Information shown
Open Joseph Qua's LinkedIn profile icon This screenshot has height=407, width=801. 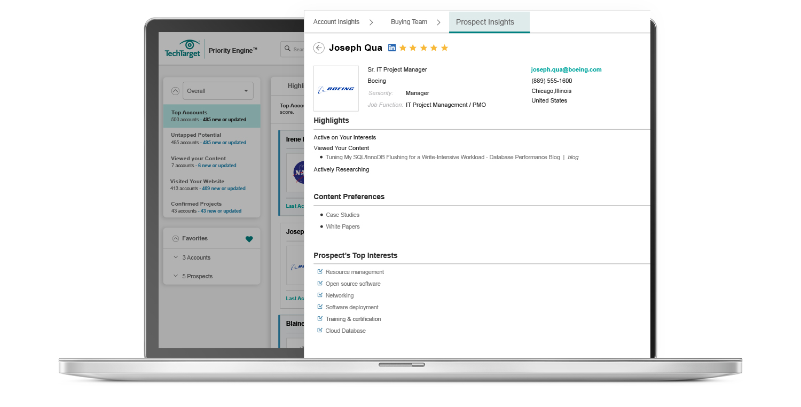(392, 48)
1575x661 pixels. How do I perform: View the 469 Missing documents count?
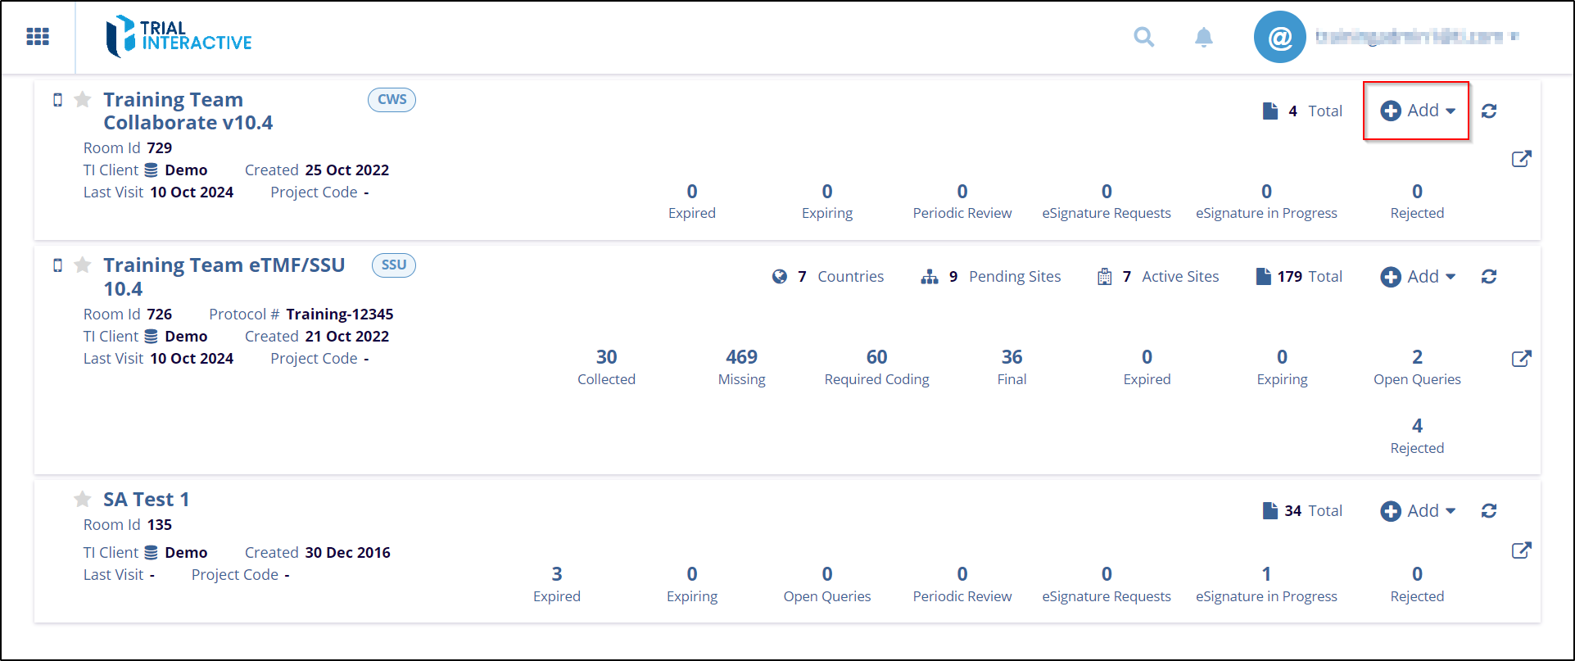click(x=741, y=366)
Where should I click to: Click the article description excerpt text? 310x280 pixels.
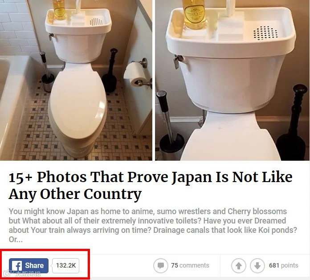click(153, 225)
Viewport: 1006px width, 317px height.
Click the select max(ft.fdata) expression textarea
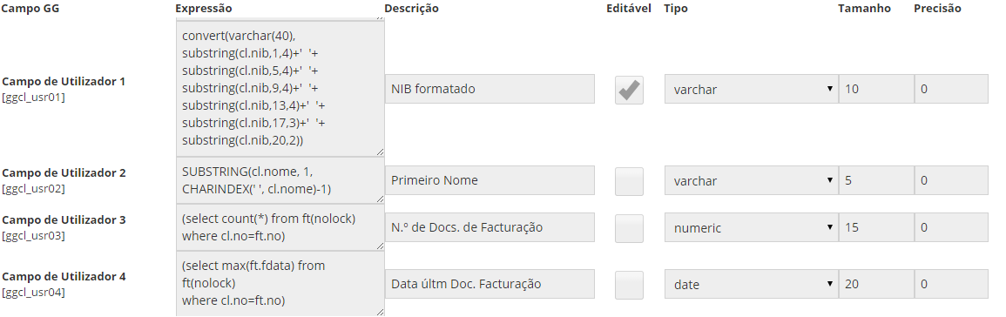[280, 284]
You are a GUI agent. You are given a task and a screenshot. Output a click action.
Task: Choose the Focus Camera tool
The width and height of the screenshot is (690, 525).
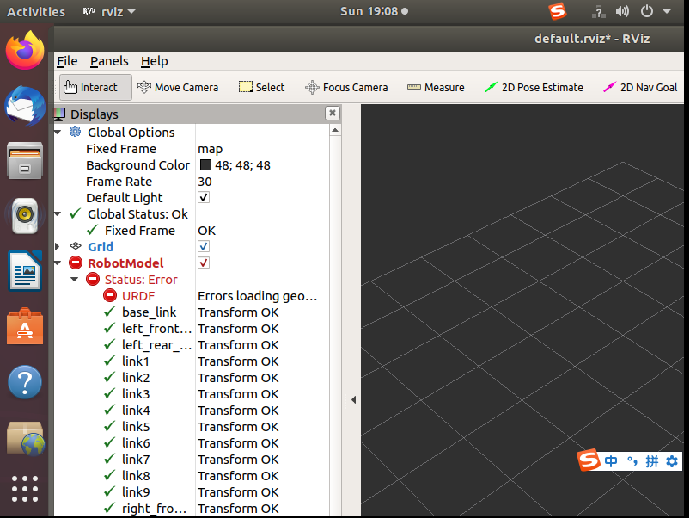point(346,87)
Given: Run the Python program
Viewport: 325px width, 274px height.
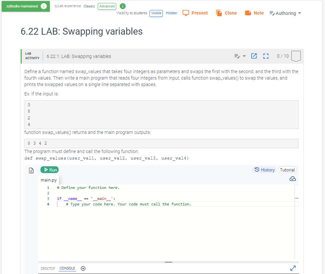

Problem
Everything from the line that contains "You are a GUI" to the final line of the data is to be duplicated exactly, both ends included, except the pictures.

Solution
You are a GUI agent. You are given a task and a screenshot. Output a click action.
Task: Choose the Focus Camera tool
The width and height of the screenshot is (690, 525).
point(346,87)
Given: Run the Python program
Viewport: 325px width, 274px height.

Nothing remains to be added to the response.